HEARTBEAT

Laura Anne Gilman

 

When we think of Kansas, many of us picture flat or gently rolling plains. In Gove County, the land is indeed fairly flat, with the exception of the Chalk Pyramids, also known as Monument Rocks. The rock formations are white or a light tan color—they look like the bones of a giant rising out of nowhere in shapes of towers and bridges and keyholes. The formations are up to seventy feet tall. They are the remnants of an inland sea, made of sediment and ancient seashells that accumulated during Cretaceous Period. To look at these formations is to look at some of the last remnants of an ocean floor from eighty million years ago.

 

The plains of Kansas were once the Niobrara Sea, densely populated with microscopic organisms called foraminera, giant oysters, fish, and sharks. Over time the calcium shells of the foraminera, along with other bones, mineral deposits, and sediment, fell to the bottom of the sea, and as the sea dried up the floor of this ocean became chalk. The Smoky Hill River carved through the chalk and left towering and bizarre formations behind. If you look at the tops of the formations, you are looking up at the last of the Niobrara Sea floor and the beings that inhabited it.

 

These formations are rich in fossils and are also a great place to see birds, particularly kestrels and pigeons (who were, after all, originally known as rock doves). Many Plains Indian tribes considered the site sacred and performed sun dances nearby. Travellers have used these formations as a landmark for centuries. In "Heartbeat", Laura Anne Gilman hints at a troubled link between travellers who would damage the rocks and the rocks themselves. Press your face against the ancient chalk. What do you hear?

 

***

The cows are lowing in the distance. They're mean bastards, the way cows should properly be. None of that dull bovine docility here: they'll judge you before you can pass, and if they find you lacking you're going to have a front fender full of cowhide and dust. Ever have a thousand pounds of living flesh slam into you? You might change your mind about going down that road.

Most, they don't bother. Most, they've got no reason to stop: it’s none of their concern what humans do. Only the curious come down here, past the chestnut-red bulk of cows and the narrow ditches, down the long long road.

There are no signs, no stops, no guards, only the wind, low against the grasses, and the cows. That's all that's here, down this long road. And the remnants of the past, grey chalk pillars sculpted into the pale blue sky. It draws people, fascinates them, moths to a steady flame.
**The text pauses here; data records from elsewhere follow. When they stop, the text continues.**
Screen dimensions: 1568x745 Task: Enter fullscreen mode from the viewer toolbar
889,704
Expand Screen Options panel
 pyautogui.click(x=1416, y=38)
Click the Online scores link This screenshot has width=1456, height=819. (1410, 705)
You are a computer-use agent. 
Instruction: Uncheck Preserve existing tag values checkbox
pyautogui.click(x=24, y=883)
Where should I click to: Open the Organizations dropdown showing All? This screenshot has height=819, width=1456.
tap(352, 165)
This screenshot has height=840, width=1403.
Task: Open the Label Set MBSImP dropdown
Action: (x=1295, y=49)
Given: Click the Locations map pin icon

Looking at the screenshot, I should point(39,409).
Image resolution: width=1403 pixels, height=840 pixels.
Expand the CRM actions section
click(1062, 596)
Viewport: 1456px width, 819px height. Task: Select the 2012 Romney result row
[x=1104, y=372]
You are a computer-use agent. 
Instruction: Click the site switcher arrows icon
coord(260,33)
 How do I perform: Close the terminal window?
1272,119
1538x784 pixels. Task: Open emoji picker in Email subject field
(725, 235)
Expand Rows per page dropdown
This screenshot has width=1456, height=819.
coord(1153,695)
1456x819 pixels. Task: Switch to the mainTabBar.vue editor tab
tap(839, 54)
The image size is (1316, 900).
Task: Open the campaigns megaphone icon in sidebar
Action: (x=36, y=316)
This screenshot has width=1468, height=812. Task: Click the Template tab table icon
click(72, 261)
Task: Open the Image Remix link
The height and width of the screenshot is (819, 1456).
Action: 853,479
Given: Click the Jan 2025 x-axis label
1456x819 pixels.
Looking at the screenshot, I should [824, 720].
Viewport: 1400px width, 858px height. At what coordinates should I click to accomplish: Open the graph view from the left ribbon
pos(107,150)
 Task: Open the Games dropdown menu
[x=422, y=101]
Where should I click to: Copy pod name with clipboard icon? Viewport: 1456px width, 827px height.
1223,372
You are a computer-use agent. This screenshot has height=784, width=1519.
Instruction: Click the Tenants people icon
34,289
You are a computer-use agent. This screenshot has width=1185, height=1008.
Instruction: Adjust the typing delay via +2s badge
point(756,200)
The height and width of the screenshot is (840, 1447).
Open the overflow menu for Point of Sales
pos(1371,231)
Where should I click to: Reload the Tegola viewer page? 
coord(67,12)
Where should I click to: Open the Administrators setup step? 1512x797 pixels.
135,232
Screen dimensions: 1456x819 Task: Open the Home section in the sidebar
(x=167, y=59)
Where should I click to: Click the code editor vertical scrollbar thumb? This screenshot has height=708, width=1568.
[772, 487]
"You can hear your own heartbeat."

You can always hear your own heartbeat. You just have to stop and listen for it. The girl leans against the rock, fitting her body into the hollow worn by wind and time. She places a palm flat against her chest, tilts her head back, closes her eyes. Others have done the same, male and female, young and old. There are other niches worn into the rock, shallow and high, the surface rough against skin. Her hands are cool, spread where the sun's touched stone, and like so many others she thinks she can hear voices, some connection to the past.

There are no voices here.

The boy takes her picture. She smiles at him, and he leans in, presses his arm across her neck, pushes in. She watches him, lets him do it, her hands flat against the rock, chin tilted up. He smiles and steps back, looks up at the sky.

"I'm surprised nobody's tagged this," he says. "Nobody for miles, nothing to stop you from just walking up and doing it."

The girl smiles, her eyes closed now, listening to the wind and the cows and her heartbeat. "So do it."

"What?"

"You want to, don't you? Otherwise you wouldn't have mentioned it."

"I was just wondering…Jesus, no." The boy shakes his head. "No."

He's thinking about it. You can see it in his body, the way he's looking at the rock now, like a canvas, a tool. You can see when he thinks about what he'd write, where he'd place it. How it would feel. You can see when he decides that it would be a terrible idea.

They climb back into their car, too low-slung for the dirt road. They roll down the windows and drive off, taking their heartbeats and leaving the cows.

#

Every now and again, someone makes a different choice. Carving tools, spray paint, chalk, piss, blood. It's all been used against the stones, over time. Layer over layer of defiant human shouts, demanding to be remembered. To scream louder than a heartbeat.

Nothing lasts. The bison die off, domestic cattle eat their grass. The wind hollows the chalk, exposing new faces before calving the old into shards and dust, slowly finishing what the waters began, ages ago. Secrets are revealed and hidden again, sun bleaching bone-white and the moon cooling them to shadows.

There are secrets here, more than the casual visitor would think.

The silence hides the screaming. The wind wipes the marks away. The cows shit into the grasses, and the grasses cover the bones.